The action-packed finish of last fall’s Martinsville race, another reason short track racing remains the best out there.
If we could just figure out a way to add some other short tracks to the playoff schedule – Hickory, Eldora, Hagerstown, Rockford, Oxford, Iowa, Evergreen, Perris – there are lots of choices where racing would be awesome. Can’t we dream?
Frank’s Loose Lug Nuts
For those like me who won’t be at Martinsville, let me suggest another way of getting in the mood: plan your meals Sunday around the menu from Clarence’s Steak House in Ridgeway (just around the corner), one of the great racing-associated restaurants.

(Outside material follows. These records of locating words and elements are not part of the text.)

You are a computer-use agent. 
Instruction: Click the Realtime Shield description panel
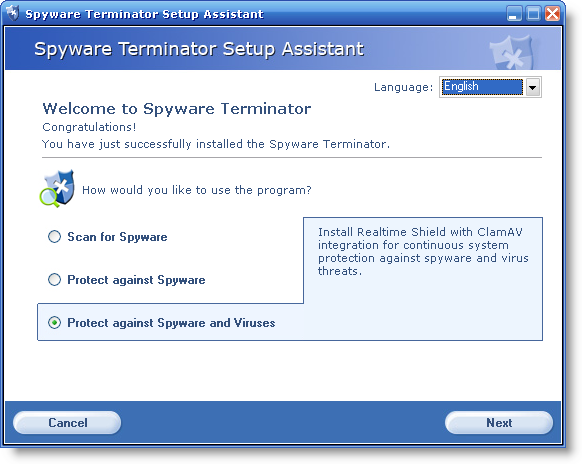423,279
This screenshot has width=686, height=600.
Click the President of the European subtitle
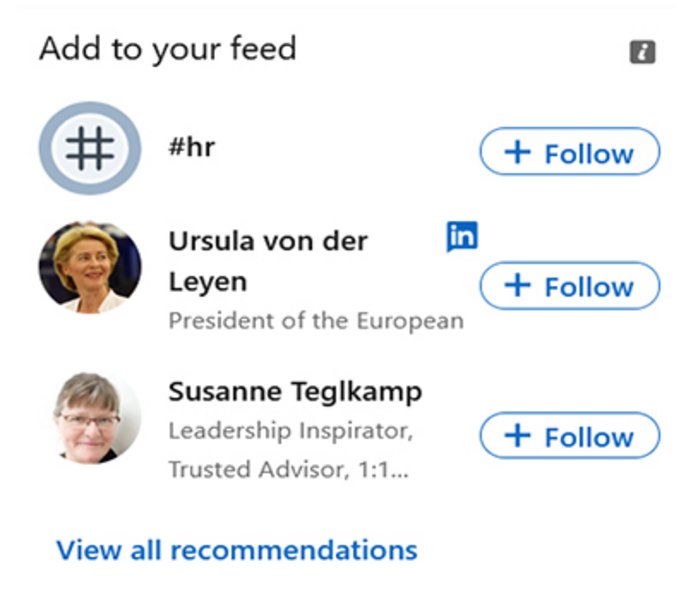click(x=316, y=321)
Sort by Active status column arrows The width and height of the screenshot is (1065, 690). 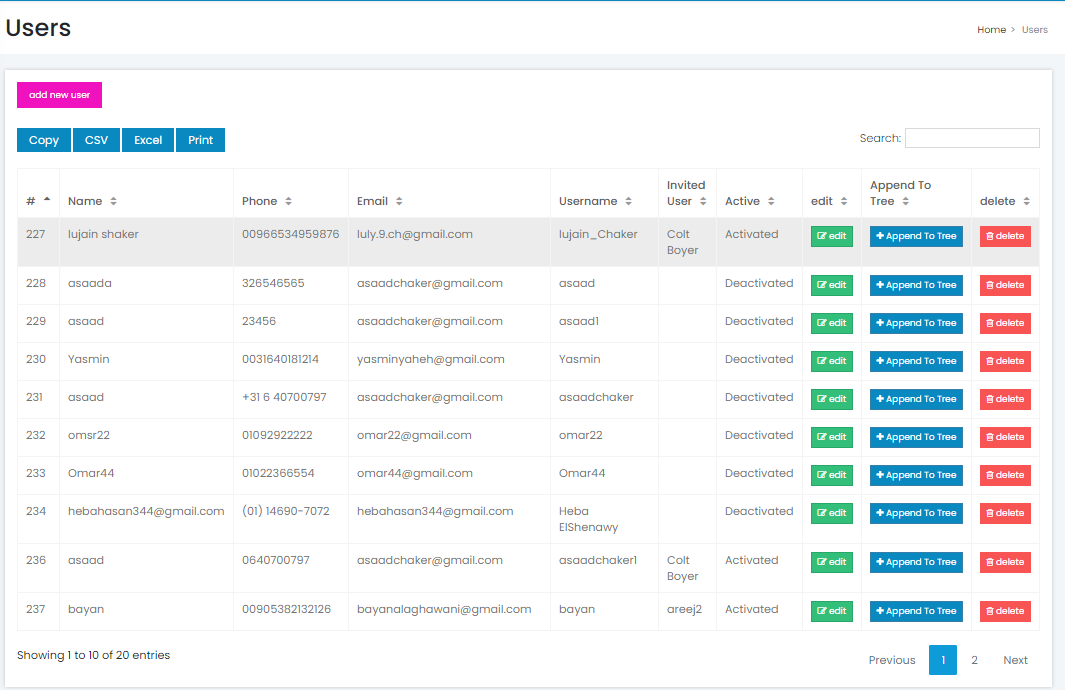[771, 201]
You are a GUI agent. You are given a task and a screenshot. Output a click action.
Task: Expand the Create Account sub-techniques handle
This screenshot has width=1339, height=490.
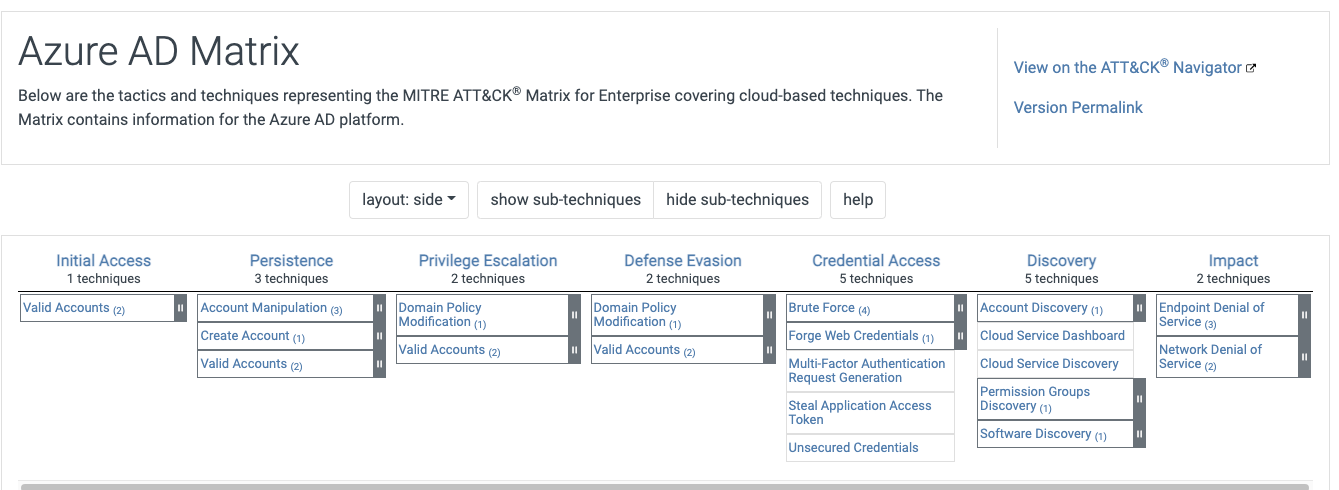(380, 336)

Used to be hard to find a major modified race that didn’t have the Clarence’s Steak House #26 in the field
For those outside the South, getting some country ham might be tricky, but a country ham biscuit (maybe with another biscuit covered with red-eye gravy) would be an appropriate breakfast.

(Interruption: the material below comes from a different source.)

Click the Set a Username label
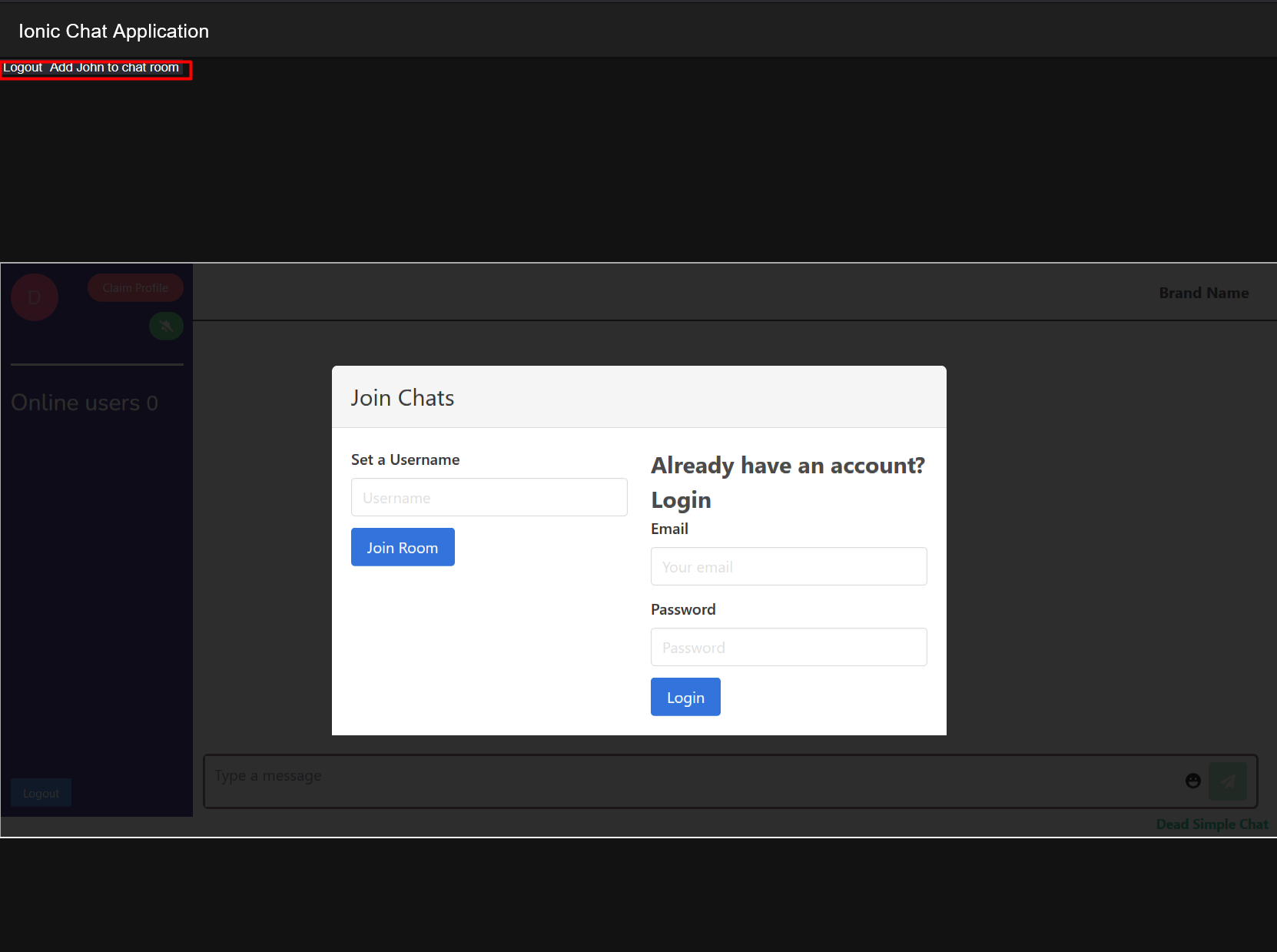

Clarence’s proudly suggests the minced barbecue platter as a chef’s specialty, with fried chicken coming next, and – of course – it has steaks (reasonably priced, too). Any of those would make the perfect Race Day dinner.

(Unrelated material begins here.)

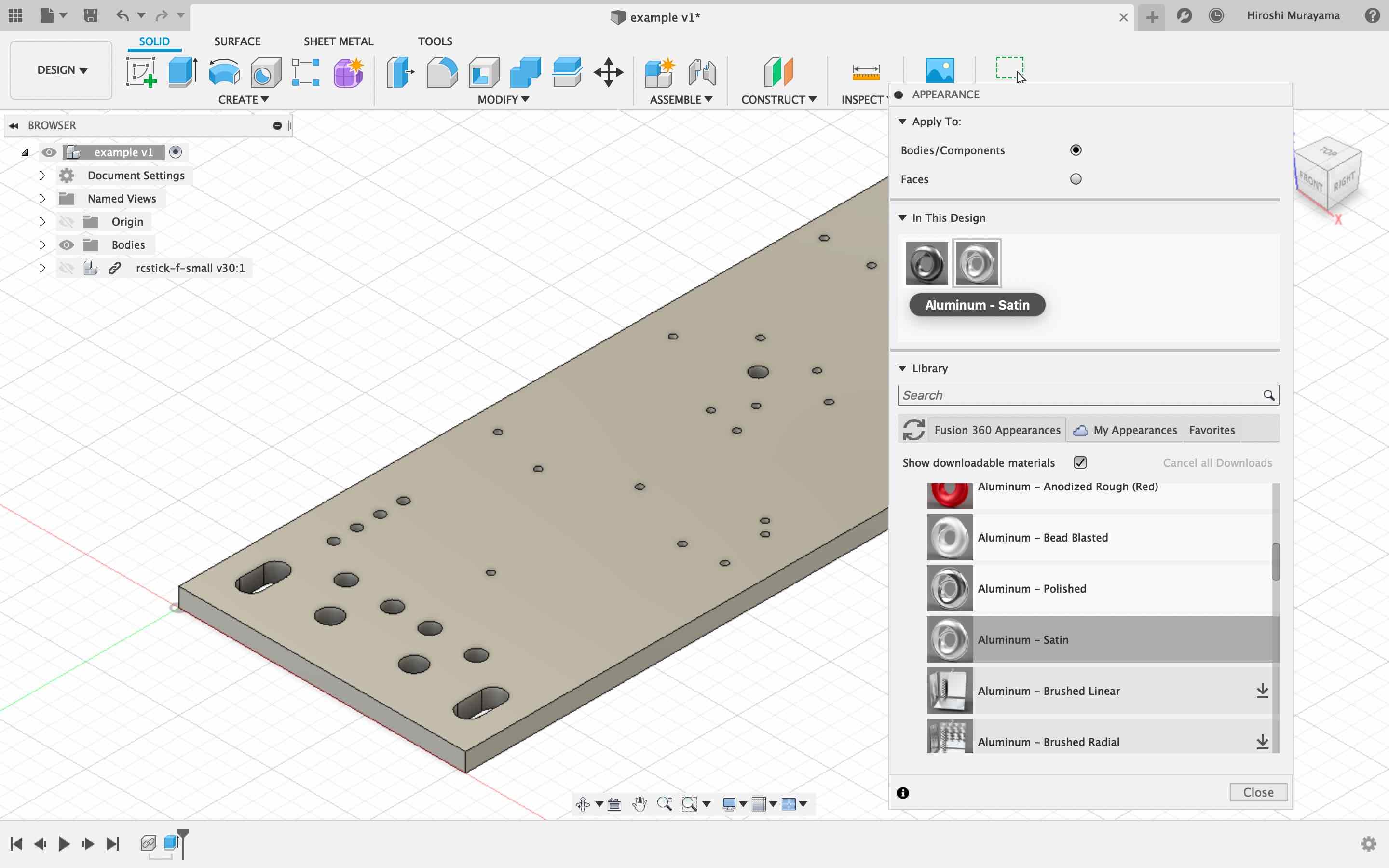Open the Insert image tool
Screen dimensions: 1389x868
940,71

Here’s your cardio-stress-test-on-a-plate (or several plates/baskets). Do the shrimp or the hushpuppies count as your vegetable?
I guess the real experience, though, would be a Martinsville Speedway Hot Dog, one of those bright pinkish-red critters from Jesse Jones. They’re not sold that widely in stores, but you can buy ‘em online from Wal-Mart, Kroger and others, if setting the perfect tone is worth the effort.
A well-dressed Martinsville $2 dog in the foreground. The person who ordered the one with just ketchup probably was asked by grandstand neighbors to move.
Back before International Speedway Corp. set up its food service, Americrown, in the Martinsville concessions, the track used to simmer its burgers in chili, the relatively thin kind that’s popular in many areas. Kind of doubt they do that anymore.
Whatever your choice above, you might want to reduce your sodium intake for a couple of days afterward to restore some balance to your system.
I had planned to spend last weekend in Richmond, taking in the PASS Commonwealth Classic races, which were Richmond Raceway’s latest effort to create a successful non-Cup weekend of racing. Unfortunately, a threatening weather forecast prompted the sanctioning body to cancel the event the Tuesday beforehand.
The news release suggested that the exceptionally early decision was because of the distance some drivers would have to come, but unless they really were getting street stock drivers from California (which one bit of promotion kind of suggested), it wasn’t going to take anybody four days to get to Richmond. It seems to me that fans would have understood better if PASS had waited until, say, Thursday.
Sigh… not this year
It actually was called a postponement rather than a cancellation, because a make-up date is being sought, probably late March of next year. My fear is that those who were burned by having to cancel – not postpone – accommodation and other plans for the weekend will decide they don’t want to go through that again and “pass” on the next PASS event. I really wanted this race to work, so that’s a discouraging thought.
Unless you live pretty far south or consider NASCAR on TV to be enough racing for you, the 2018 season is pretty much drawing to a close, which makes me pine for something akin to the old ESPN “Winter Heat” series. That was viewing worth buying a little more country ham to watch.